:: A fazer ::
[1] Reproduz, sem qualquer alteração, o trecho do texto sobre a candidatura de Bernie Sanders de "Nesta campanha, Sanders, que" a "Republicano, Donald Trump.".
[2] Resume em duas frases o texto sobre a nova candidatura de Bernie Sanders.

:: Texto fornecido ::
▶
Bernie Sanders está de volta para mais uma corrida à Casa Branca, mas esta campanha promete ser muito diferente da de 2016, que tornou o senador do Vermont numa força política nacional dos Estados Unidos. 

Nesta campanha, Sanders, que anunciou a candidatura na terça-feira, vai ter que lutar muito para se evidenciar numa multidão de candidatos progressistas que cavalgam os temas que o senador introduziu no debate político do Partido Democrático há quatro anos.

Aos 77 anos, Sanders também vai ser confrontado com a sua idade e relevância num partido onde as novas vozes e a diversidade ganham cada vez mais terreno.

Muitos dos seus apoiantes continuam do seu lado — nas 24 horas que se seguiram ao anúncio, o candidato angariou 5,9 milhões de dólares para a campanha, doados por mais de 220 mil pessoas —, mas outros estão à espera para ver como se compõe o campo democrático que nas eleições de Novembro de 2020 quer desafiar o Presidente eleito pelo Partido Republicano, Donald Trump.

“2020 não é 2016. Ele já teve a sua oportunidade e em 2020 pode não voltar a tê-la”, disse Ron Abramson, um advogado do New Hampshire (o estado onde se inauguram as primárias dos partidos em que são escolhidos os candidatos às presidenciais). Em 2016, Abramson foi delegado à Convenção do Partido Democrata pelo campo de Sanders, mas agora está relutante em voltar a apoiá-lo.
◀
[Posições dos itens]
▶
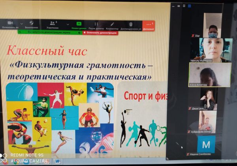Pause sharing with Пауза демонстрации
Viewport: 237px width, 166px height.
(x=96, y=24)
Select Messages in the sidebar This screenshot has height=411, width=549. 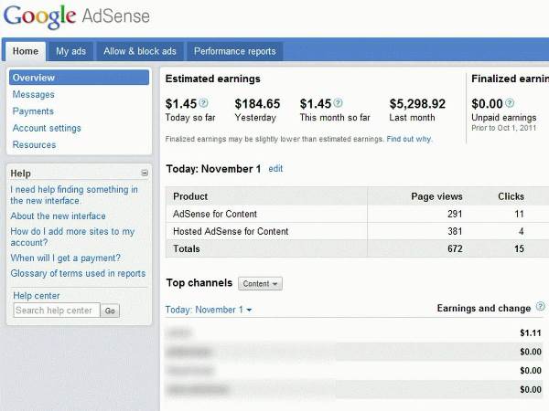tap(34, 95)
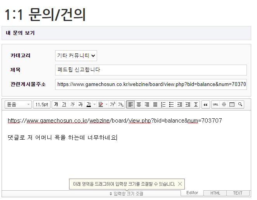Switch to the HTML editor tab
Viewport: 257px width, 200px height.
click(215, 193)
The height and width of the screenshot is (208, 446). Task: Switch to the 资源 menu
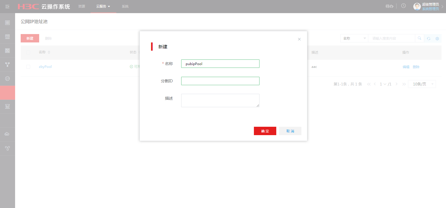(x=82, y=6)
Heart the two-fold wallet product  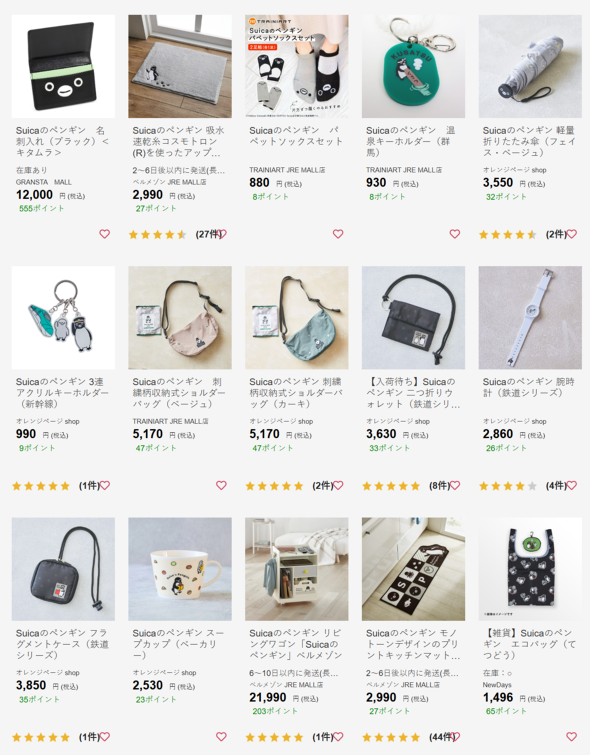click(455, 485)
◀
:: Exercício resolvido ::
[1]
Nesta campanha, Sanders, que anunciou a candidatura na terça-feira, vai ter que lutar muito para se evidenciar numa multidão de candidatos progressistas que cavalgam os temas que o senador introduziu no debate político do Partido Democrático há quatro anos.

Aos 77 anos, Sanders também vai ser confrontado com a sua idade e relevância num partido onde as novas vozes e a diversidade ganham cada vez mais terreno.

Muitos dos seus apoiantes continuam do seu lado — nas 24 horas que se seguiram ao anúncio, o candidato angariou 5,9 milhões de dólares para a campanha, doados por mais de 220 mil pessoas —, mas outros estão à espera para ver como se compõe o campo democrático que nas eleições de Novembro de 2020 quer desafiar o Presidente eleito pelo Partido Republicano, Donald Trump.

[2] Aos 77 anos, Bernie Sanders lançou uma nova corrida à Casa Branca, mas terá de se destacar entre muitos candidatos progressistas e enfrentar dúvidas sobre a sua idade e relevância num partido onde as novas vozes e a diversidade ganham terreno. Nas 24 horas após o anúncio angariou 5,9 milhões de dólares de mais de 220 mil pessoas, embora alguns antigos apoiantes, como Ron Abramson, estejam relutantes em voltar a apoiá-lo.